Deanna Moran (right) swims with her daughter, Clara, at the Burlington Community Pool Tuesday afternoon. (Photo by Jennifer Eisenbart)

Deanna Moran (right) swims with her daughter, Clara, at the Burlington Community Pool Tuesday afternoon. (Photo by Jennifer Eisenbart)

By Jennifer Eisenbart

Editor

With warm temperatures and sunny days, attendance has been up at the Burlington Community Pool.

But while the current pool is seeing an uptick in numbers this year, the first phase of a study by Ayres Associates shows the current pool – built in the 1960s – has outlived its usefulness.

“What Phase 1 told us was that there was not one thing worth saving with this pool,” Pool Board member Scott Hoffman explained for the City of Burlington Common Council Tuesday night.

The question moving forward now is this: will the community support a referendum that would allow a new swimming pool to be built?

With the first phase of the study completed, the council listened to a presentation outlining what was discovered in Phase 1, which was a study of the pool and the surrounding area at Devor Park.

That study, in short, said the current pool structures – which includes the main pool, wading pool and baby pool – are at or near the end of their lifespans, with numerous cracks and filtration issues and pumps that are heavily corroded.

In addition, the pool heater was termed “barely operational” and in need of replacement, according to the study.

There are also issues with the pool enclosure, which houses the bathrooms, changing rooms and showers, as well as the fencing, the parking lot and even the playground equipment.

A checklist of those items included power lines traveling over the playground, lack of ADA-compliant access in various areas, a poor layout for the parking, and lack of privacy in the showers.
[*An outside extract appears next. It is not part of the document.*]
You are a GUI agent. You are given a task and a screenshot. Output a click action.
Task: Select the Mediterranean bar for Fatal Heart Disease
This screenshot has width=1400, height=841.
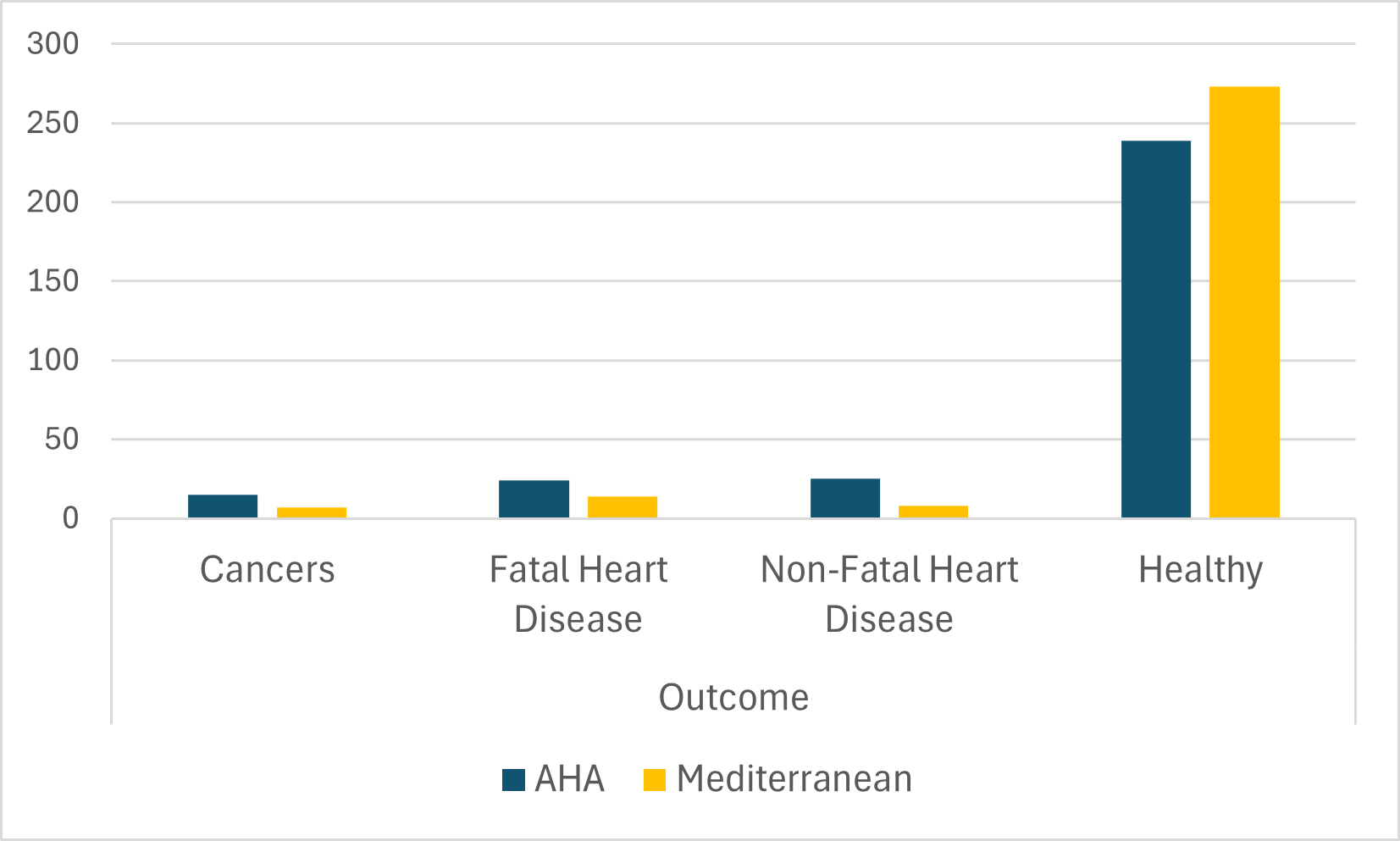[623, 506]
In short, the study showed that a remodel of the current pool is not worth the time – or the money.

The next step with Ayres is Phase 2, which will develop potential designs for a new pool. While the Common Council raised some concerns about too large an expense, it appeared the city was still aiming for about a $3.5 million price – roughly the cost of the new facility at Sunset Park in Elkhorn.

Plans will be reviewed at a joint Pool Board-City Council workshop on July 19, with tentative plans of revealing options to the public at the annual pool party fundraiser at the end of August.

The hope is to educate the public between then and a potential Nov. 8 referendum, which would coincide with the presidential election and likely draw a large number of voters.

Among the items listed on what Hoffman called a “Christmas list,” were a lazy river, inflatables, slides, kiddie pools, lap swimming lanes, elevated structures that allow for climbing and slides, shade structures (another element lacking at the current pool).

But while a new structure is the goal, a business plan to effectively run the pool and cover costs each year is also a part of Phase 2. Aldermen Tom Preusker and Jon Schultz both said the business plan would be critical in selling the pool to the public and ensuring a future for the pool.

Schultz added that the timeline to get through Phase 2 and educate the public before a potential referendum in November is tight – maybe too tight.

“What I care about is that it’s viable one year from now, five years from now, 10 years from now,” Schultz said.

City Administrator Carina Walters said she understood the concerns, and that a business plan would be completed and brought back to the council before the end of the summer.

If the timeline couldn’t be met, she added, the referendum would “have to be pushed off.”

While there is general excitement for a new pool, there are also some realities that must be considered, Schultz said. A $3.5 million facility would, at last estimate, put about $48 on the average property tax bill.

On top of that, Schultz said, people would be expected to pay for memberships.

“I’m really concerned there’s a whole class of people who won’t be able to use this pool,” Schultz said. He said the city should look at the idea of “free use” pool time, while others suggested pool “scholarships” to cover memberships for those who couldn’t afford them.

After more than an hour of discussion, Alderman Ed Johnson suggested moving on to the next topic on the agenda.

“We’ve beat the hell out of this subject tonight,” he said.

 

Pool board

Hoffman also announced during the discussion that, after a discussion with an attorney, that the Pool Board has been restructured.

Originally comprised of four members from each of four services clubs – Jaycees, Kiwanis, Lions and Rotary – the board had been down to about six regular attendees last year.

A lawyer for the 501C non-profit that runs the pool suggested a nine-person board – one member from each of the four services clubs an appointee from the Wagner Foundation, a Mayor-appointed Common Council member (who is currently Alderman Bob Grandi), plus three at-large members.

Joe Mangelsdorf (Jaycees), Bob Prailes (Kiwanis), Jerry Robertson (Lions) and Hoffman (Rotary) are representing the service clubs. At-large members are Ed Nadolski and Darrell Eisenhardt – both former service club reps – along with Jeanne Otter.

The Wagner Foundation is represented by Marcy Essman.